Work to be completed = Output the lines beginning with the line containing "You are a GUI" and continuing through the line containing "The height and", reproducing each one verbatim.

* begin Information given *

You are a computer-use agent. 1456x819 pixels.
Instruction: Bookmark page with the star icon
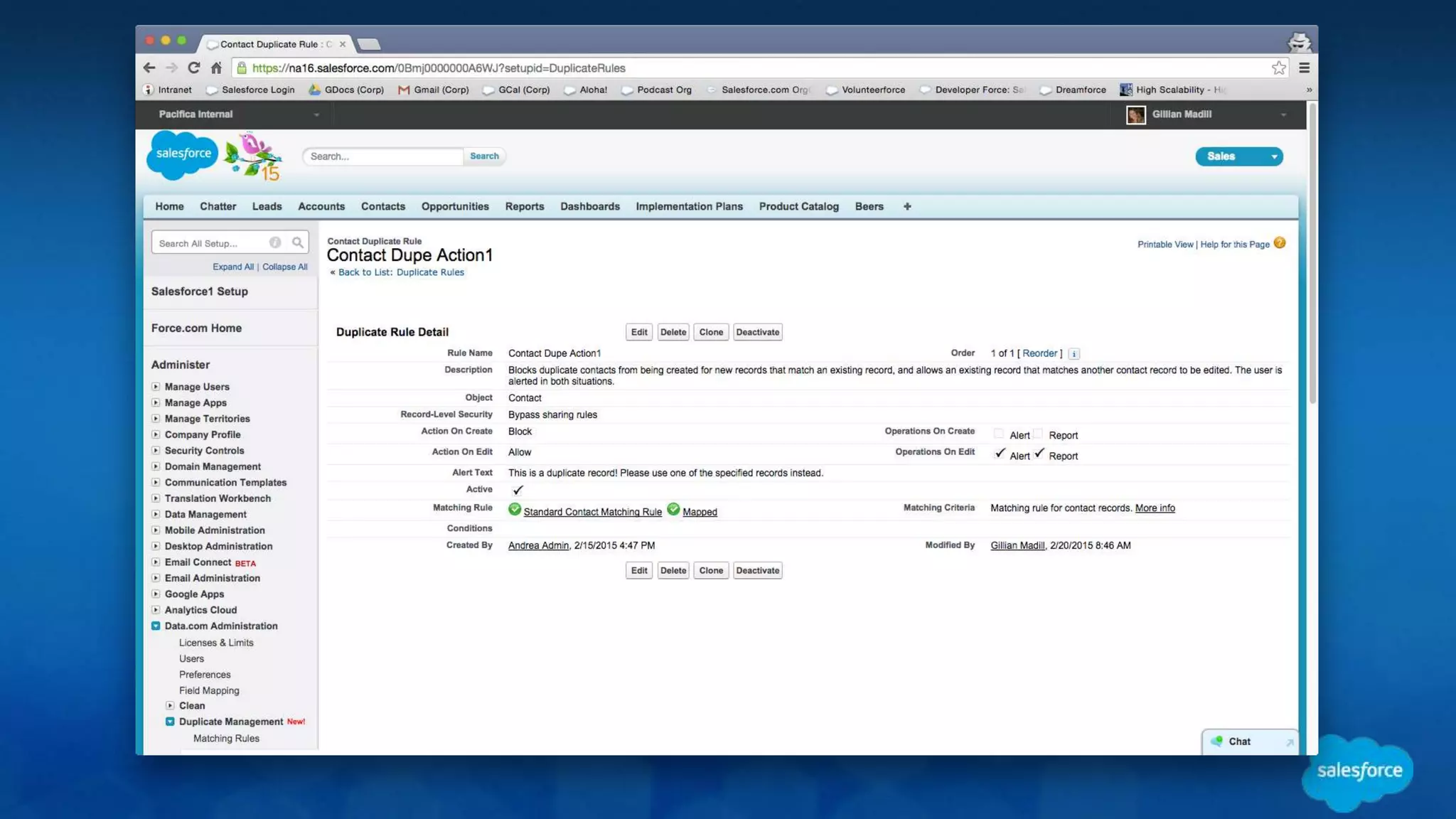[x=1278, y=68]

* end Information given *
* begin Information given *

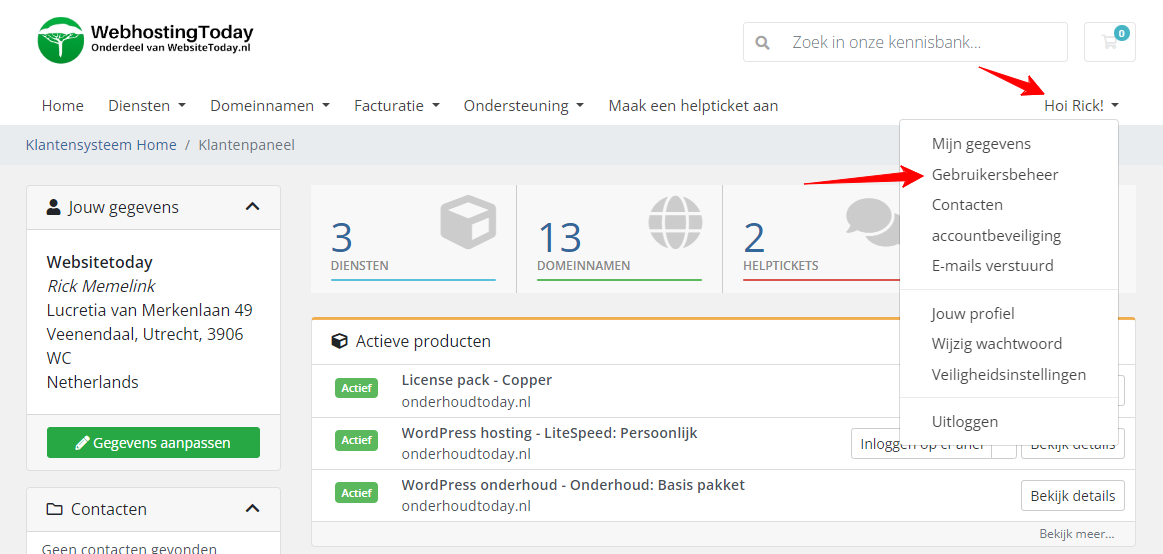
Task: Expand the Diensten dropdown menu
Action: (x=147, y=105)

* end Information given *
* begin Information given *

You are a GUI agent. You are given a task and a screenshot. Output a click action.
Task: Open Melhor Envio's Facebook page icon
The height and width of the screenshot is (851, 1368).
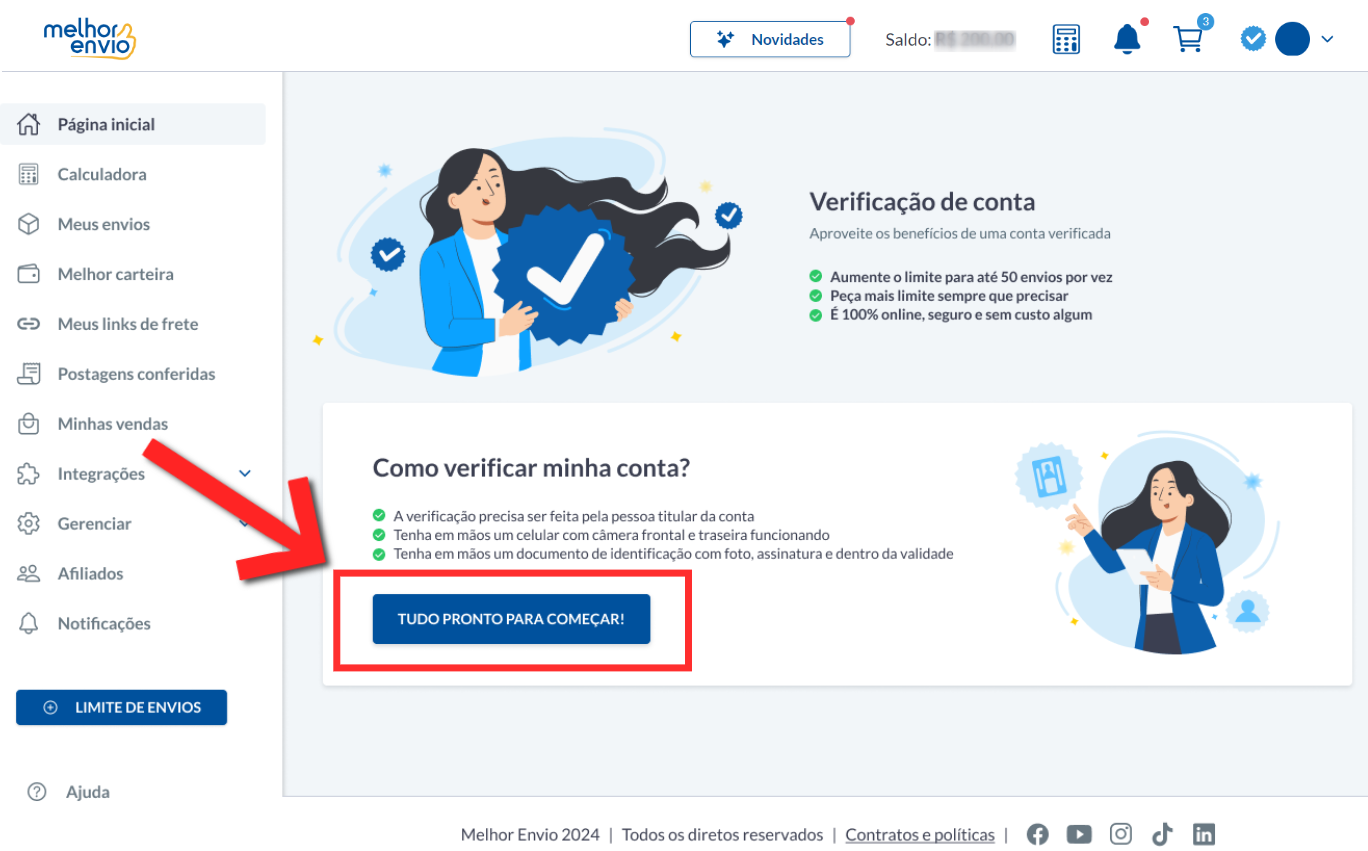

* end Information given *

Result for this task =
You are a GUI agent. You are given a task and a screenshot. Output a click action.
Task: Open Melhor Envio's Facebook page icon
The height and width of the screenshot is (851, 1368).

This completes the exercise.